__REQUISITOS DEL PROBLEMA__
Cita literalmente el texto sobre la vida urbana desde "Y lo que nos" hasta "es un castigo.", sin omitir nada de lo que hay entre ambos puntos.

#### TEXTO DE ORIGEN ####

Porque nuestra vida urbana, y esto se acentúa particularmente en los barrios, sufre el contraste entre la posibilidad teórica y la inconsecuencia práctica, entre la ilusión y la frustración, entre la adicción al consumo y la resaca de la carencia.

Pues se supone que la ciudad ofrece. Pero resulta que su ofrecimiento es falso. Promete pero no cumple.

Y lo que nos da es tan endeble que su calidad se desbarata en los dedos.

Le Corbusier definía a la casa como una máquina para vivir. Por analogía podemos definir a la ciudad como una máquina para vivir en colectivo. Pero, ¿qué pasa cuando esta máquina no funciona, cuando es un trasto ineficiente, cuando convierte a la vida cotidiana en una pequeña pesadilla?

Alguien podría decir que la ciudad nos da el trabajo, y eso ya es algo. Tal vez esa es la manzana del paraíso, la que nos hizo dar el primer paso para llegar a la ciudad. Pero el hecho real es que todo lo demás, fracasa. Los desplazamientos son un infierno. Se hunden los servicios. La imagen de la ciudad está llena de agujeros. Pero, sobre todo, el ocio... el ocio es un castigo.

#### MATERIAL PROPORCIONADO ####

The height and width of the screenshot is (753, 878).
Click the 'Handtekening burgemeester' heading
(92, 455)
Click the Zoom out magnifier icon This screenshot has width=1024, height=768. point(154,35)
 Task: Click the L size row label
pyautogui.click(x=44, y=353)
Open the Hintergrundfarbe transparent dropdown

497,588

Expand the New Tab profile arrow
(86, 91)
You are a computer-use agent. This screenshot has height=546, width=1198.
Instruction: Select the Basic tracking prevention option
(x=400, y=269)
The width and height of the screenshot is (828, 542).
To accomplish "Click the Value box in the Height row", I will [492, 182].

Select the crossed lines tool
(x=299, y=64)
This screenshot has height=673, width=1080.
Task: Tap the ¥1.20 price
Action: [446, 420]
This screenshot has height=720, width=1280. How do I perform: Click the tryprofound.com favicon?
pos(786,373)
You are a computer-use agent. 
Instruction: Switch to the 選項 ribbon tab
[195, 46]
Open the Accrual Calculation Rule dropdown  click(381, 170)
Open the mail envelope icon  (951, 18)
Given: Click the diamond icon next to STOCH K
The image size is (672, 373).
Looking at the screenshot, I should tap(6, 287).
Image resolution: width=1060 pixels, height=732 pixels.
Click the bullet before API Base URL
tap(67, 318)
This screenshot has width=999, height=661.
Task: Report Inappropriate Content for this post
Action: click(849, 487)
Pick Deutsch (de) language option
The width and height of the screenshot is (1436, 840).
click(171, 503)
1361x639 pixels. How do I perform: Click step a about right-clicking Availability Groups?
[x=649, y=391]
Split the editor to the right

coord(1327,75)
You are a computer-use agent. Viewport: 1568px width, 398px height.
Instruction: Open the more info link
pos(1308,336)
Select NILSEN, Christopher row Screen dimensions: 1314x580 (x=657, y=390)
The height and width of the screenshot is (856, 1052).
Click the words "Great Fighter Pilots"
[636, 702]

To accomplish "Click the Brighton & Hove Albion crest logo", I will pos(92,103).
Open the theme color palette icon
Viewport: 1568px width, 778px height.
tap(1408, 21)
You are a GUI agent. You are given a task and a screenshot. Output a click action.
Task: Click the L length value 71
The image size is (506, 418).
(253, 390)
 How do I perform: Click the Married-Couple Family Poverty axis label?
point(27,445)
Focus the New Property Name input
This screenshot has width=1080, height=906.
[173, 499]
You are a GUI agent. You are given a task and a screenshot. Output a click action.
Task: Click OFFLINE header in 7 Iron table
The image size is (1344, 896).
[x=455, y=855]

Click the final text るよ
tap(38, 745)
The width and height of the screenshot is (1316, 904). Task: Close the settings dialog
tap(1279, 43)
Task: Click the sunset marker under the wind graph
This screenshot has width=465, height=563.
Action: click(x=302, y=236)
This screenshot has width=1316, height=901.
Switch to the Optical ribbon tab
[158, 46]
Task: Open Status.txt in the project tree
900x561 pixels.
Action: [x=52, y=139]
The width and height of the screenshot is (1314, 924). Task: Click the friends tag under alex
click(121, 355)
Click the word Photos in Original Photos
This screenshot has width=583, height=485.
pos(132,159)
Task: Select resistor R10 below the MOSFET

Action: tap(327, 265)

####

__RESPUESTA__
Y lo que nos da es tan endeble que su calidad se desbarata en los dedos.

Le Corbusier definía a la casa como una máquina para vivir. Por analogía podemos definir a la ciudad como una máquina para vivir en colectivo. Pero, ¿qué pasa cuando esta máquina no funciona, cuando es un trasto ineficiente, cuando convierte a la vida cotidiana en una pequeña pesadilla?

Alguien podría decir que la ciudad nos da el trabajo, y eso ya es algo. Tal vez esa es la manzana del paraíso, la que nos hizo dar el primer paso para llegar a la ciudad. Pero el hecho real es que todo lo demás, fracasa. Los desplazamientos son un infierno. Se hunden los servicios. La imagen de la ciudad está llena de agujeros. Pero, sobre todo, el ocio... el ocio es un castigo.